BRIEF = Can you print the text about hanging on to old stuff, starting at "Like many of" and ending at "continues to grow.", word for word?

GIVEN TEXT =
◆ ◆ ◆ ◆ ◆ ◆ ◆
Like many of you, I have a hard time getting rid of stuff. I’ve got boxes and boxes of weirdo bits and bobs, and piles of devices that I’ll eventually get around to stripping down into even more bits and bobs. Despite regular purges — I try to bring a car-load of crap treasure to local hackerspaces and meetups at least a couple times a year — the pile only continues to grow.

But the problem isn’t limited to hardware components. There’s all sorts of things that the logical part of me understands I’ll almost certainly never need, and yet I can’t bring myself to dispose of. One of those things just so happens to be documents. Anything printed is fair game. Could be the notes from my last appointment with the doctor, or fliers for events I attended years ago. Doesn’t matter, the stacks keep building up until I end up cramming it all into a box and start the whole process starts over again.
◆ ◆ ◆ ◆ ◆ ◆ ◆
AVAILABLE DATA =
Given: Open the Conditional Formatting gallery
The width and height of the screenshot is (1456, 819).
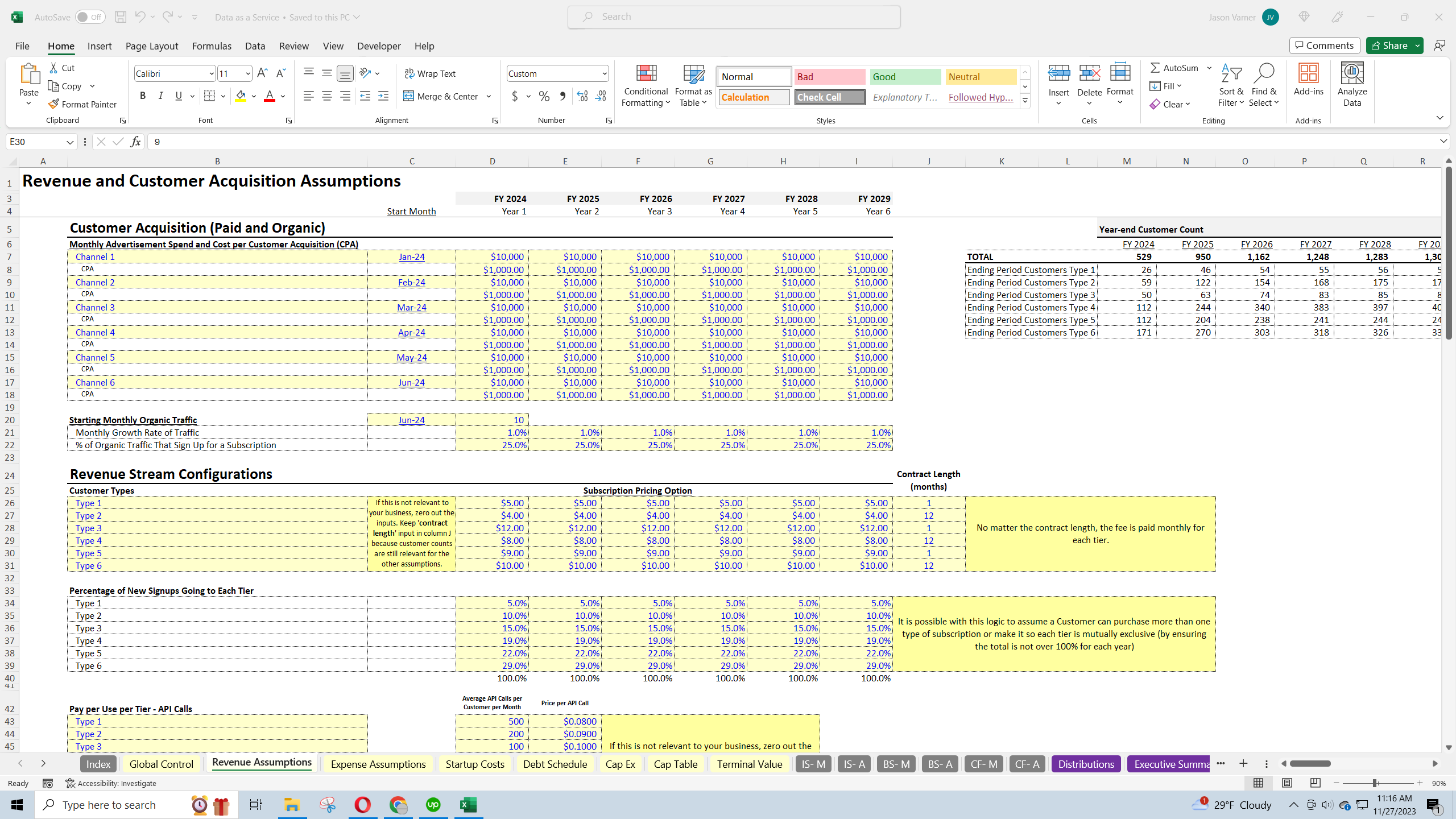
◆ ◆ ◆ ◆ ◆ ◆ ◆
ANSWER TO THE PROBLEM =
Like many of you, I have a hard time getting rid of stuff. I’ve got boxes and boxes of weirdo bits and bobs, and piles of devices that I’ll eventually get around to stripping down into even more bits and bobs. Despite regular purges — I try to bring a car-load of crap treasure to local hackerspaces and meetups at least a couple times a year — the pile only continues to grow.